▶ _Dataset content_
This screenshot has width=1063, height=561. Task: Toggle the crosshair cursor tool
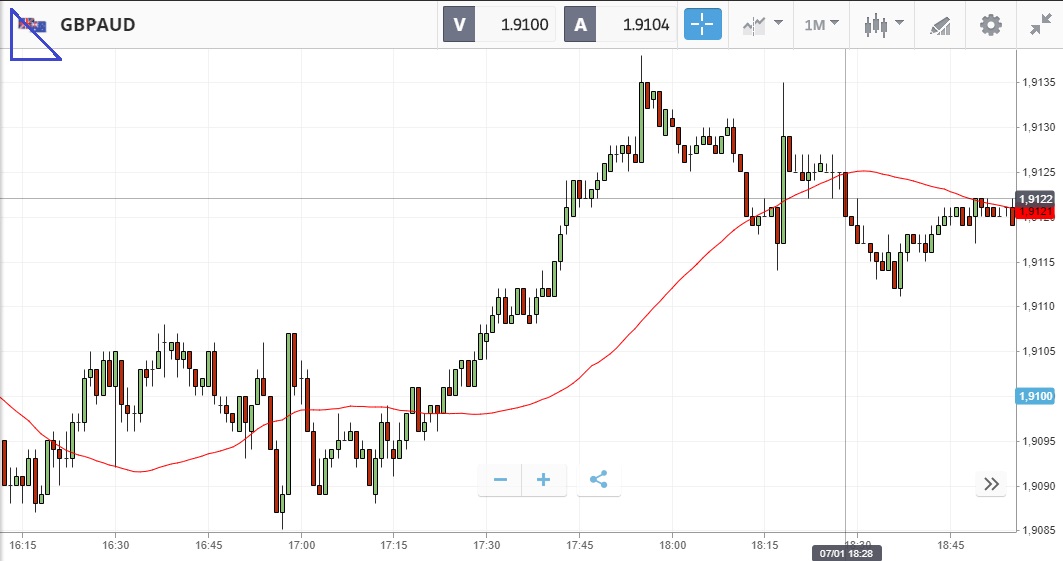(x=702, y=25)
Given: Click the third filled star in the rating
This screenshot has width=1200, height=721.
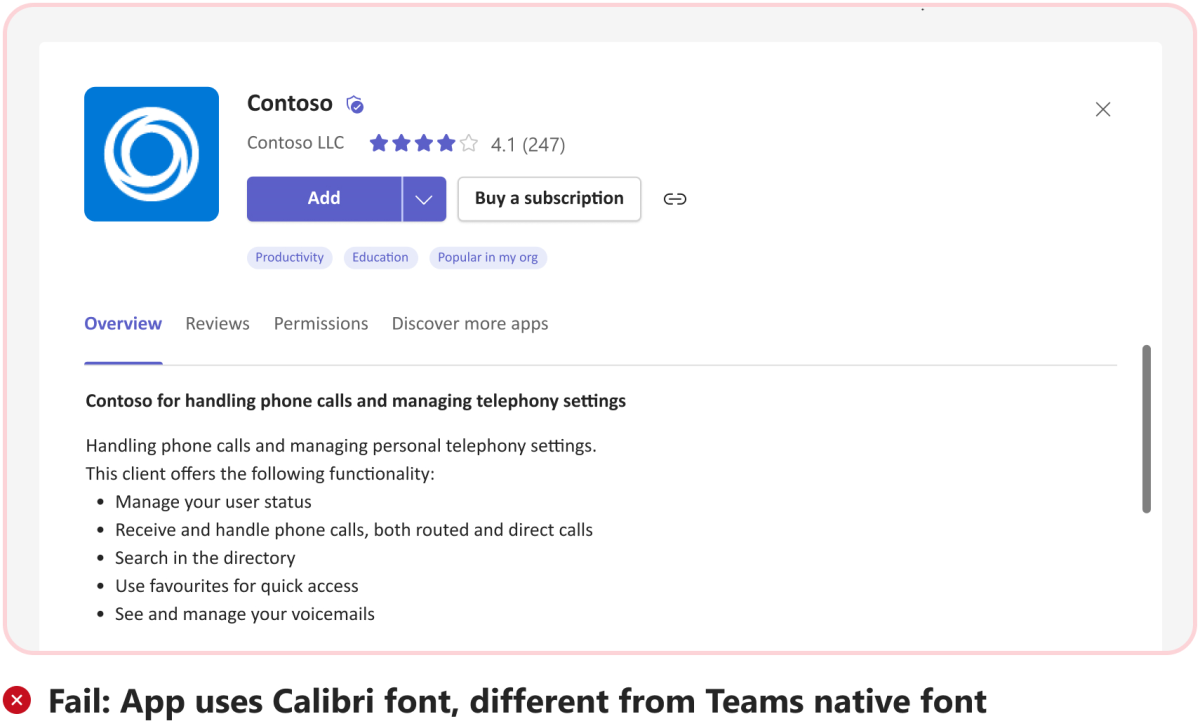Looking at the screenshot, I should tap(423, 143).
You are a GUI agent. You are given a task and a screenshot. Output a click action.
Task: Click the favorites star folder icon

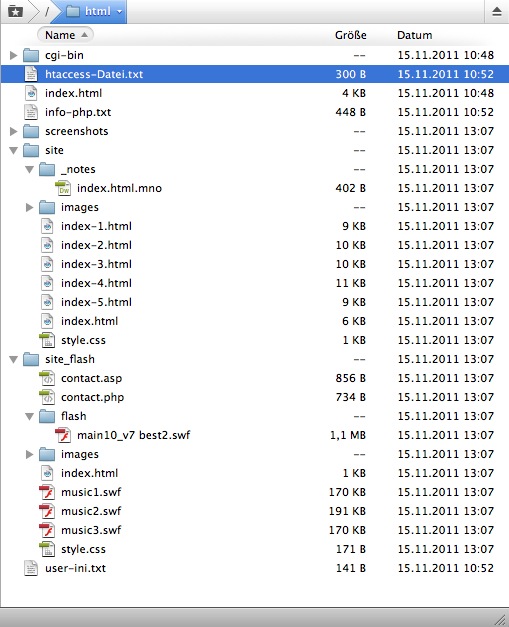tap(15, 11)
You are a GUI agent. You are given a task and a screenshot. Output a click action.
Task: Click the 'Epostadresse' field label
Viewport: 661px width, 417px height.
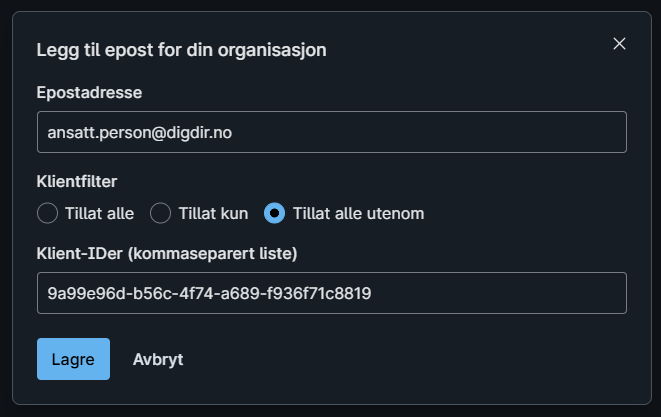point(89,92)
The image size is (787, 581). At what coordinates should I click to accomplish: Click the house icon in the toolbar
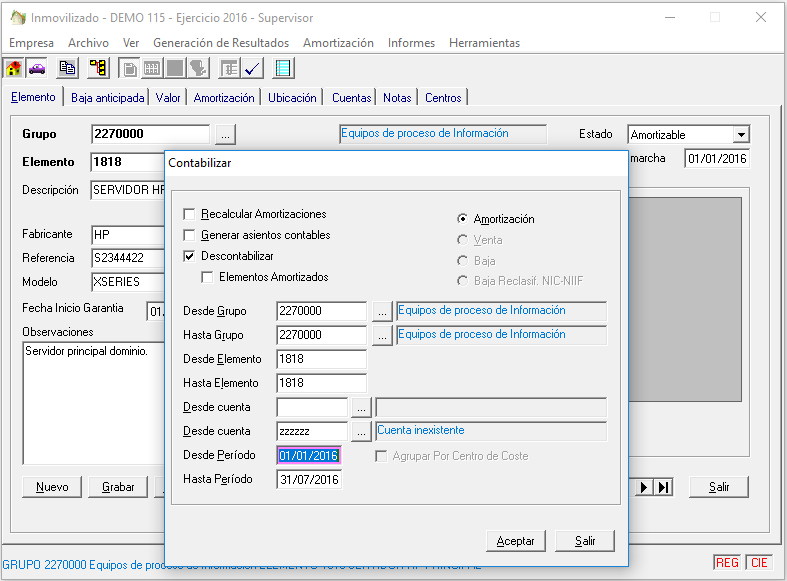tap(14, 68)
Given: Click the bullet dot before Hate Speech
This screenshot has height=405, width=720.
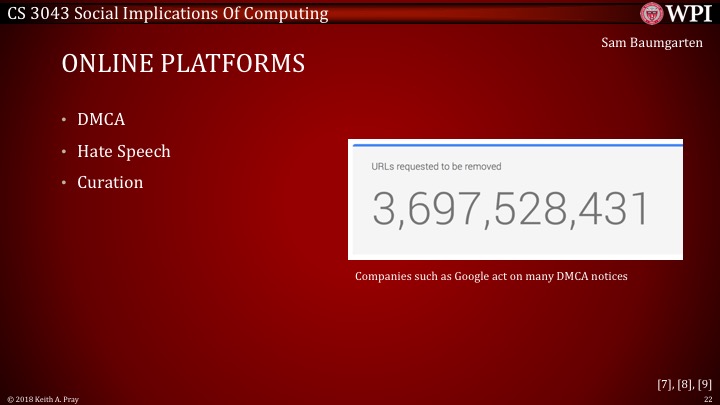Looking at the screenshot, I should pyautogui.click(x=63, y=152).
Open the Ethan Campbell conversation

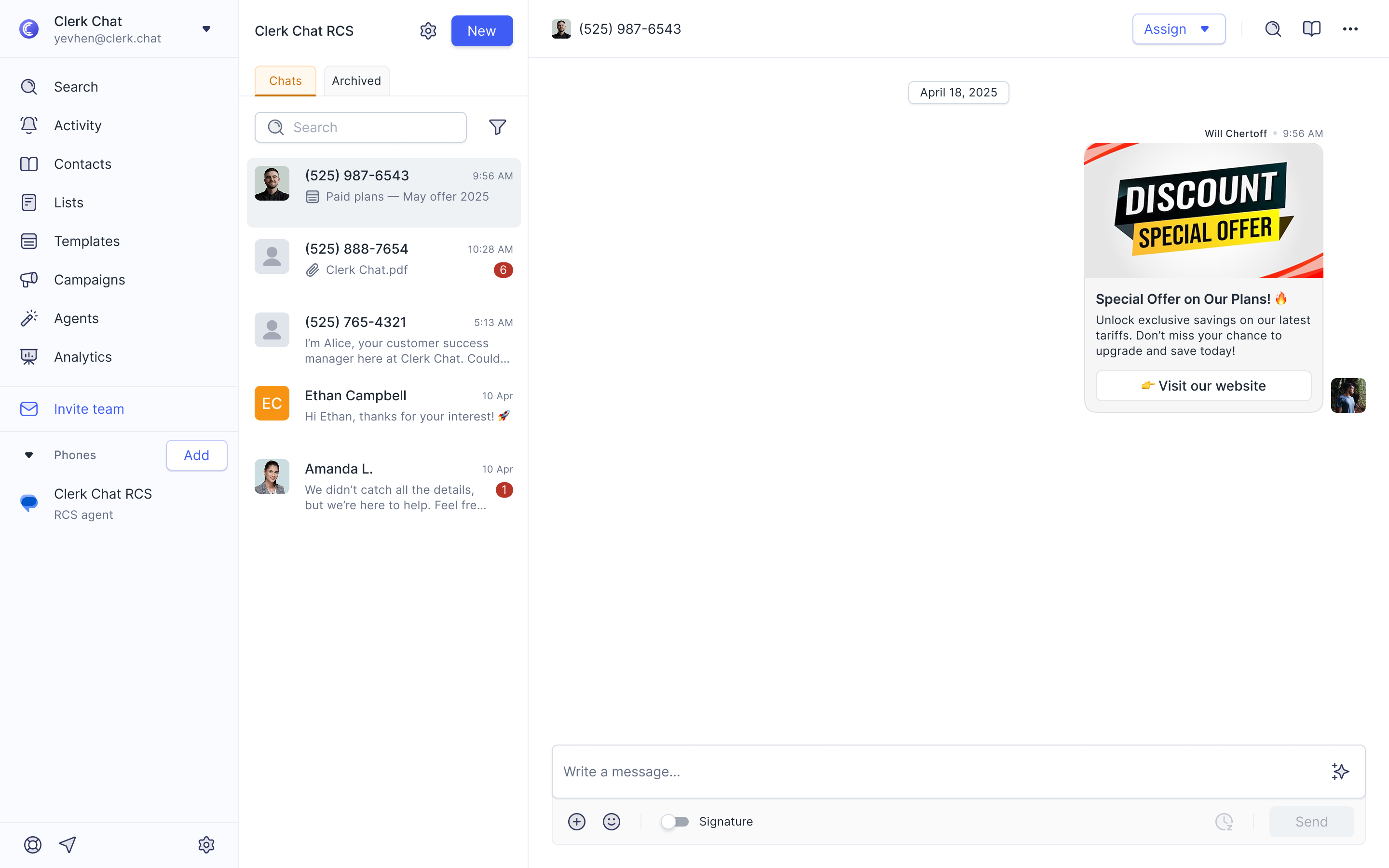point(383,405)
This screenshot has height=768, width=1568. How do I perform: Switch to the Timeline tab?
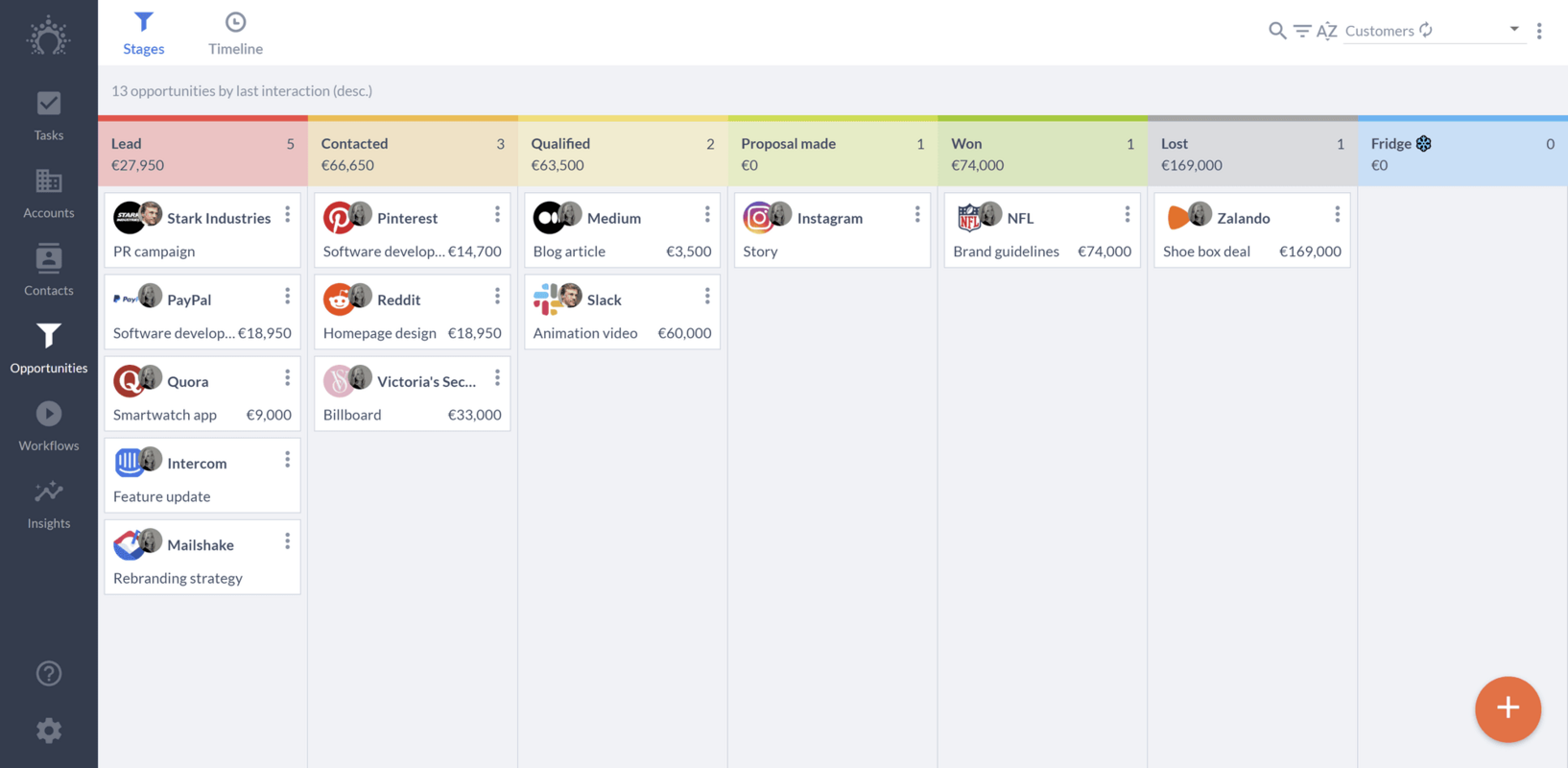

▶ _What is required_
What is needed is an exact transcription of every entry, minus the pictures.

▶ _Response box_
This screenshot has width=1063, height=561. Task: Toggle the crosshair cursor tool
(x=702, y=25)
Given: Click the third filled star in the rating
This screenshot has width=1200, height=721.
Looking at the screenshot, I should tap(423, 143).
You are a GUI agent. You are given a task and a screenshot. Output a click action.
Task: Click the favorites star folder icon

tap(15, 11)
You are a GUI agent. You are given a task and a screenshot. Output a click action.
Task: Click the 'Epostadresse' field label
Viewport: 661px width, 417px height.
point(89,92)
The image size is (787, 581). At what coordinates should I click to accomplish: Click the house icon in the toolbar
tap(14, 68)
Given: Click the bullet dot before Hate Speech
This screenshot has height=405, width=720.
Looking at the screenshot, I should pyautogui.click(x=63, y=152).
Open the Ethan Campbell conversation

point(383,405)
This screenshot has height=768, width=1568. How do I perform: Switch to the Timeline tab?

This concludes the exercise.